Alla magnifica autobiografia di quel personaggio dallo spirito “tormentato ascensionale gotico”, lo scrittore di Racalmuto dedicò un breve saggio giovanile, misconosciuto perché mai più ripubblicato dopo essere apparso nel numero del novembre 1952 di Galleria, longeva rivista culturale edita a Caltanissetta e da lui stesso diretta fino al ’59. A Sciascia la personalità artistica di Lawrence (morto a 47 anni in un incidente di moto quando si era ormai ritirato a vita privata) sembrava fondarsi su “un conflitto pirandelliano spinto ad una lancinante acuità, estremo, senza via d’uscita”.

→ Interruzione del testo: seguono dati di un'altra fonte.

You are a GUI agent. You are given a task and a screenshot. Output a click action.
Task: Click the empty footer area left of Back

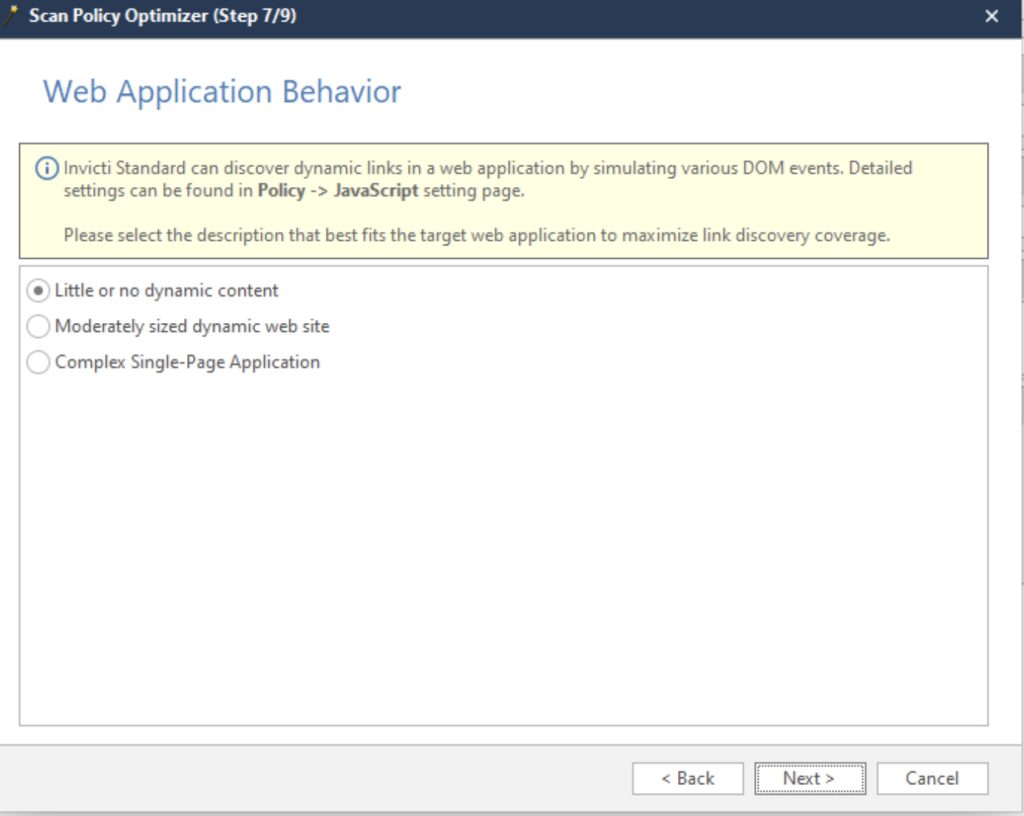tap(300, 778)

Il frenetico avvicendarsi non di una ma di più vite provocò, in quell’eroe saturnino, uno scollamento tra la “forma già fissata” di un limpido ideale e le forme, più segrete e squilibrate, delle troppe identità incarnate fino al fallimento politico ed esistenziale.
Ma quella del “pirandelliano conflitto tra la creatura e il personaggio” non è la sola chiave di lettura compiuta da Sciascia nel suo acuto scritto su Lawrence. Nella fitta e miracolosa tessitura dei Sette pilastri egli individuò “una sommersa immagine di silenzio”. Come se il suo autore, “santo ribelle attore”, nel raccontare la propria impresa d’Arabia, volesse distrarci, nascondendo tra le righe l’incrinatura di un metafisico “grido contro l’esistenza”.

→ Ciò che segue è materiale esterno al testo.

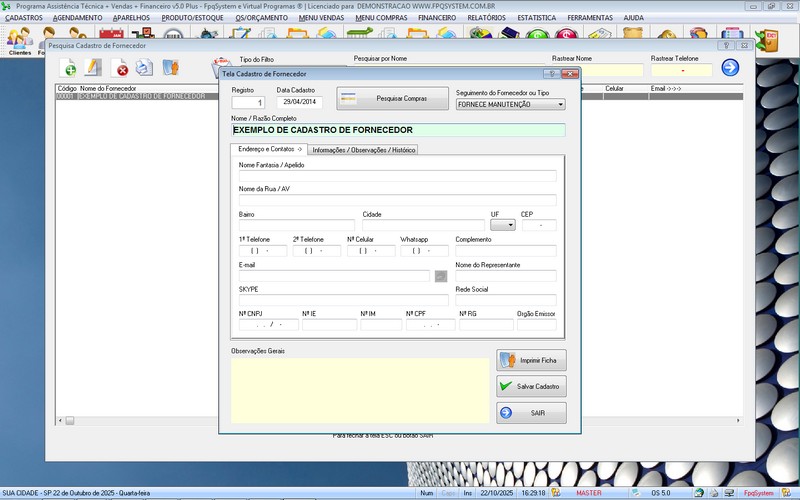Select the Endereço e Contatos tab
This screenshot has height=500, width=800.
267,149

Il grido di un uomo prigioniero volontario in quel deserto che per lui fu un’esperienza di guerra e di svuotamento. Un caos interiore trasfigurato però in uno stile potente dove affiora quell’“energia vitale” per la quale, secondo Emilio Cecchi, sarebbe andato pazzo Nietzsche.
Il “fondo tetro” di quel libro, la “vena di dolore, d’isteria e di paura” che contiene, “corre sotto una prosa luminosa, incantevole, magica”.
È in questa espressione di vitalità ammalata che va colta l’affascinante modernità di Lawrence personaggio–uomo.
Sostiene Sciascia che non possiamo fare altro che riconoscerci nel dramma di quella personalità singolare alla quale “un disordine nell’accadere delle cose creò nell’intimo un traumatico rovescio”. E questo perché anche noi tutti, in effetti, “soffriamo dello stesso male”.